Thursday, April 30, 2009

project: warehouse at live green slc!

thanks to jodi, project: warehouse signed up just in time to get a booth at the live green festival.

the festival is may 9 at library square, 10am to 6pm, and we'll be there with bells on* and treasures to play with.


currently, we need help with the following:

(1) volunteers. awesome people who want to sit at the table and talk to folks about why it's cool to reuse stuff and make art out of it, and why they want to help.

(2) a canopy tent. i've spent my share of time in the sun. i'm over it. i'd love to borrow your 10x10 ez-up booth tent. please?

(3) art supplies! we'd like to have an array of things for folks to play with - a creative reuse playground to get people excited. we'll take your leftover bits and pieces, the things you can barely stand to part with because, well, it might be useful someday but are happy to see it go to a good home.

if you'd like to help, please email us at projectwarehouseslc@gmail.com.


*this part is metaphorical only. wearing bells gets tiring after awhile.

project: warehouse mailing list

go here to join our mailing list. i promise there won't be millions of posts, just enough to keep you updated on the latest project: warehouse happenings.

Saturday, April 25, 2009

you do WHAT for a living?

wait, what is project: warehouse exactly? and why on earth do you not use capital letters ever?

1. easy questions first. they're distracting. also, both shift keys are broken and pausing to locate the magic contact point on the exposed keyboard slows down my thinking.

2. important stuff. project: warehouse is a one-stegosaurus project in salt lake city, a stegosaurus on a mission to bring the wonder of treasure hunting to an organized (kinda) and creative central station. we'll collect treasures of all sorts, anything remotely usable from your household remodeling projects, your gramma's sewing closet, your forgotten painting class, your slated-for-demolition log cabin, your business' leftover doohickeys, or your school's stray test-tube collection. provided it won't explode, leak scary juices or gases, and isn't illegal in and of itself, and provided it's at least remotely cool and has potential for great awesomeness, we'll take it. other cities have sorts of things similar to project: warehouse, but they're literally millions of stegosaurus light-years away from the middle of utah, and it's high time the salty city get funky.

project: warehouse

there it is. take it or leave it. project: warehouse is being hatched as we speak, complete with articles of incorporation and bylaws. i finally buckled down and edited to the simplest, plainest things i could think of (from a selection of borrowed-from-the-internet convoluted legalese). sometime next week, i'll actually make my paperwork official by depositing it in the nearest usps receptacle. woohoo!

Friday, April 10, 2009

your inspiration goes here:

the job search has included a number of interesting prospects. most of them have pretty much led me to decide that the best idea is to build my own perfect job, and being that i've done a bunch of work on fragments of this beast before, it seems quite doable.

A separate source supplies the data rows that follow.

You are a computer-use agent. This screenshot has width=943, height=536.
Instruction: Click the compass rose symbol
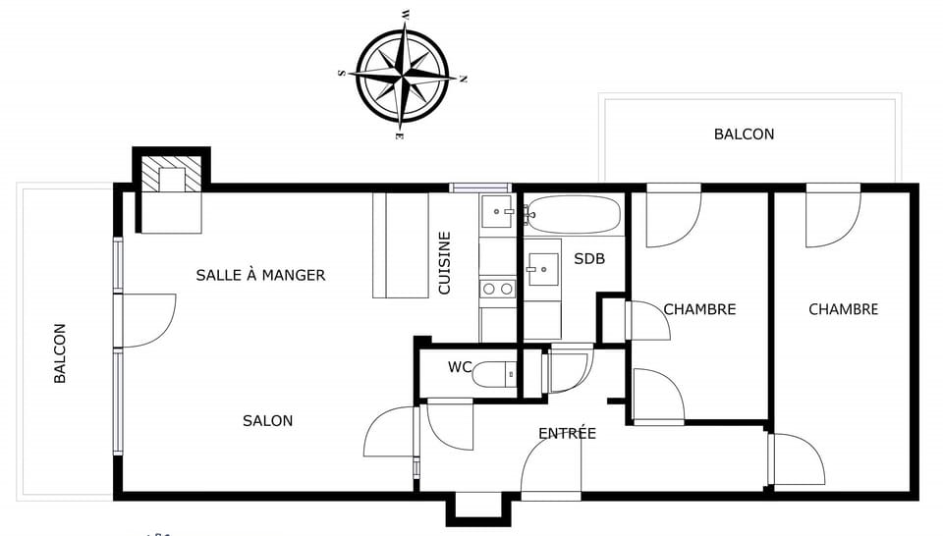[403, 74]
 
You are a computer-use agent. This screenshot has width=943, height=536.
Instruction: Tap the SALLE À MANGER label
[260, 275]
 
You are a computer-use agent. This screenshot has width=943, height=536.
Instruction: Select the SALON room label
[267, 420]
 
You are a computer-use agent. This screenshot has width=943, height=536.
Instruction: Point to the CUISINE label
[444, 263]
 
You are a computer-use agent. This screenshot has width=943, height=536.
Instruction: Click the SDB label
[589, 259]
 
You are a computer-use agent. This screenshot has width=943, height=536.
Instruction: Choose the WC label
[460, 367]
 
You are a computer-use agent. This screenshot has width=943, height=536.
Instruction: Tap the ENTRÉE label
[567, 433]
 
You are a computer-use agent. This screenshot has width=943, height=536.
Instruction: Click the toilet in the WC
[494, 374]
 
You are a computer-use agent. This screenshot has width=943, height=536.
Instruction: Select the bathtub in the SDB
[574, 214]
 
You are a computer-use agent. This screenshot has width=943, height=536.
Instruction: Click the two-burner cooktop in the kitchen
[498, 289]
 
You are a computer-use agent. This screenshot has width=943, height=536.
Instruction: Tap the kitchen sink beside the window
[497, 211]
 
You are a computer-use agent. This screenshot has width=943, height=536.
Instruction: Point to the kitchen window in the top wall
[480, 188]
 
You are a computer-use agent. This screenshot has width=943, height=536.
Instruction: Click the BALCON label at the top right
[744, 134]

it's re-store + scrap exchange and thus far, it has entailed filling out a lot of forms.

the first line of all the forms is "name of organization." i haven't gotten terribly far.

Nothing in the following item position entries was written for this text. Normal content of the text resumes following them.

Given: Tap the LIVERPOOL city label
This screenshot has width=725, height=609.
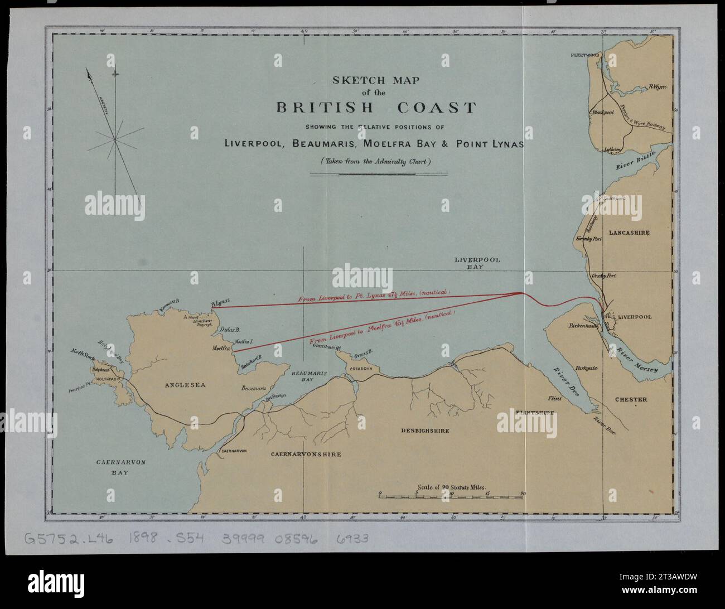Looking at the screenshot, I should (634, 317).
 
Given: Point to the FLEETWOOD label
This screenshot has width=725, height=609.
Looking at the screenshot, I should (584, 55).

for your reference, here's what it's based upon:
a) http://www.restoredane.org/home.cfm
b) http://www.scrapexchange.org
c) http://www.thereusecenter.com/
d) http://www.reversegarbage.org.au/


here's what i've come up with thus far. inspire me.

1) something like TRASH Store to stand for something like Totally
Recycled Art Supply and Home Store
2) anything with the tagline "creative reuse center"
3) the words exchange, upcycle
4) the concept of "wabi sabi" - both in the japanese aesthetic sense
(http://en.wikipedia.org/wiki/Wabi-sabi) and the moab thrift store
sense (http://www.wabisabimoab.org/)


for logo, anything involving a cherry tree...

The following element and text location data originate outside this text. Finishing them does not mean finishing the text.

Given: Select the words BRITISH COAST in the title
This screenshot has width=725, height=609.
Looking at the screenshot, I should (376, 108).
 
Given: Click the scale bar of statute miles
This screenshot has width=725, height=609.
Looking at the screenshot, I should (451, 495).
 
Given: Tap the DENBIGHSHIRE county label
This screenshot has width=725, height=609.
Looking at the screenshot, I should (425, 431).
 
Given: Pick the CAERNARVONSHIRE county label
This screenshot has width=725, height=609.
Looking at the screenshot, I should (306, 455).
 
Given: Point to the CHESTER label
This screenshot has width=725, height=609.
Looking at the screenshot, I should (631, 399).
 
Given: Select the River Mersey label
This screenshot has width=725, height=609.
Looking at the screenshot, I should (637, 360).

http://books.google.com/books?id=E7dHf3DuyfEC&pg=PA72&lpg=PA72&dq=cherry+tree+cradle+to+cradle&source=bl&ots=3PaC_lsG7w&sig=FmIv2rNEHv-KMzbVgTYhxW3vwgk&hl=en&ei=ktTeSZP_Et-InAfAlaSmCQ&sa=X&oi=book_result&ct=result&resnum=3#PPA72,M1

provided that's not too much of a stretch. everything has a recycling
arrow on it. it's trite, overused, and approaching meaningless.

thoughts?

open book, find purpose.

consider the cherry tree: thousands of blossoms create fruit for birds, humans, and other animals, in order that one pit might eventually fall onto the ground, take root, and grow. who would look at the ground littered with cherry blossoms and complain, "how inefficient and wasteful!" the tree makes copious blossoms and fruit without depleting its environment. once they fall on the ground, their materials decompose and break down into nutrients that nourish microorganisms, insects, plants, animals, and soil. although the tree actually makes more of its "product" than it needs for its own success in an ecosystem, this abundance has evolved ... to serve rich and varied purposes.